The ability to avoid confusion between similar episodic memories enables organismal survival and fitness. This evolutionarily conserved differentiation process of memories as distinct representations is known as pattern separation. A central role for the entorhinal cortex→dentate gyrus (EC→DG) circuit in pattern separation memory is well established, but the molecular mechanisms that enable this circuit to mediate pattern separation memory are incompletely understood. We previously found that a trans-synaptic protein complex formed by presynaptic Cerebellin-4 and postsynaptic Neogenin-1 is selectively required for long-term potentiation (LTP) in the EC→DG circuit. We now demonstrate that this complex is essential for normal pattern separation memory, suggesting a role for this form of LTP in pattern separation memory.

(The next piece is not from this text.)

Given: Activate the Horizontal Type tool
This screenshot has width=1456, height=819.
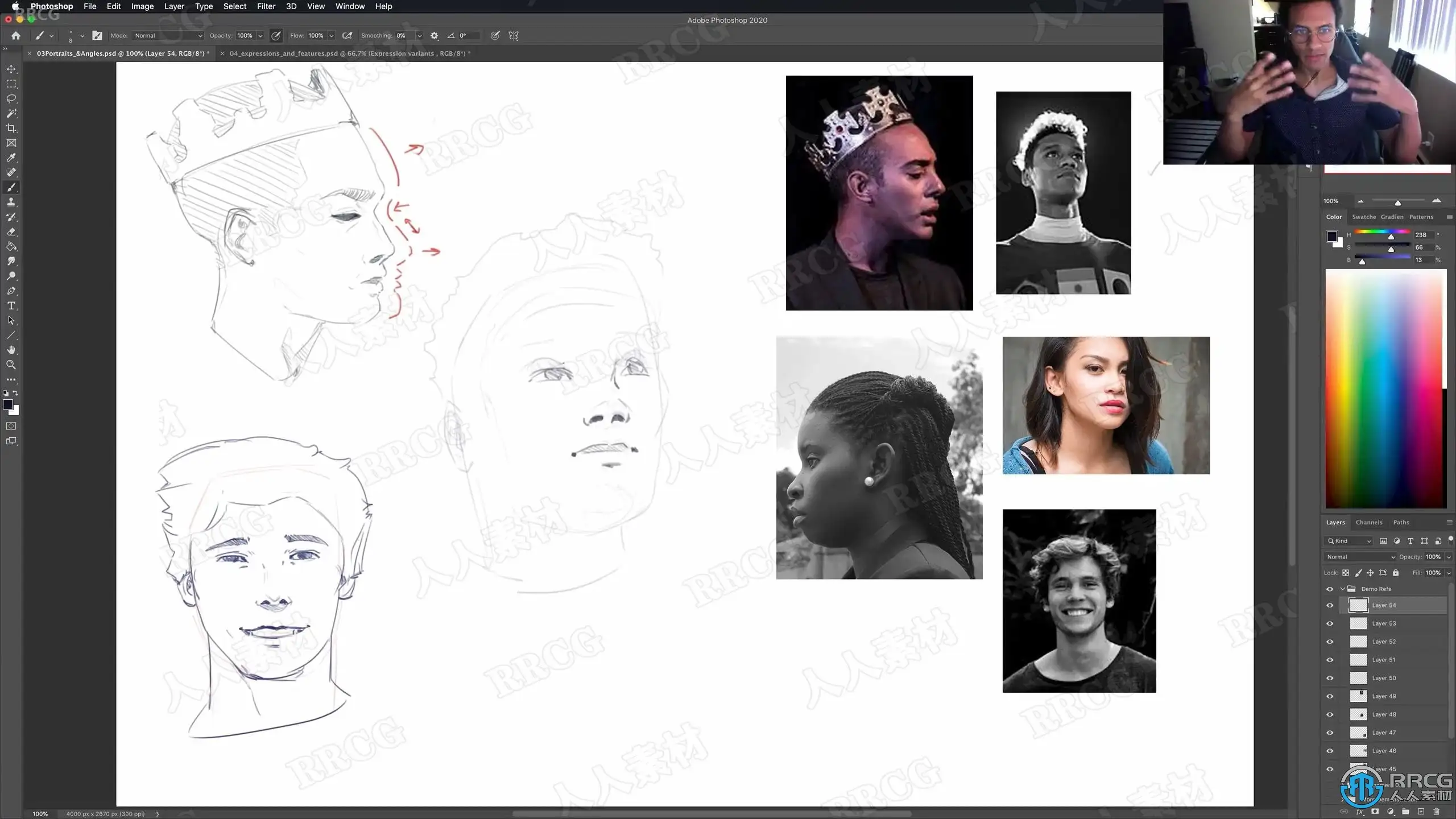Looking at the screenshot, I should point(11,306).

Deletion of either presynaptic Cerebellin-4 in the entorhinal cortex or of postsynaptic Neogenin-1 in the dentate gyrus impaired pattern separation but did not affect pattern completion memory. Thus, we describe a specific memory function for a defined molecular complex at an identified synapse, providing direct support for the hypothesis that synaptic plasticity contributes to the encoding of memory.